** Dataset records follows **

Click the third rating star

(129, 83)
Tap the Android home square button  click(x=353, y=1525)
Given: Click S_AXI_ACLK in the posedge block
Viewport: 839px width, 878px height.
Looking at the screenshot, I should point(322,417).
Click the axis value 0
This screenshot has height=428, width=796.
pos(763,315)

** End of Dataset records **

> _Work order_
Every entry above must be copied exactly.

> _Output of the exercise_
Click the third rating star

(129, 83)
Tap the Android home square button  click(x=353, y=1525)
Given: Click S_AXI_ACLK in the posedge block
Viewport: 839px width, 878px height.
Looking at the screenshot, I should point(322,417).
Click the axis value 0
This screenshot has height=428, width=796.
pos(763,315)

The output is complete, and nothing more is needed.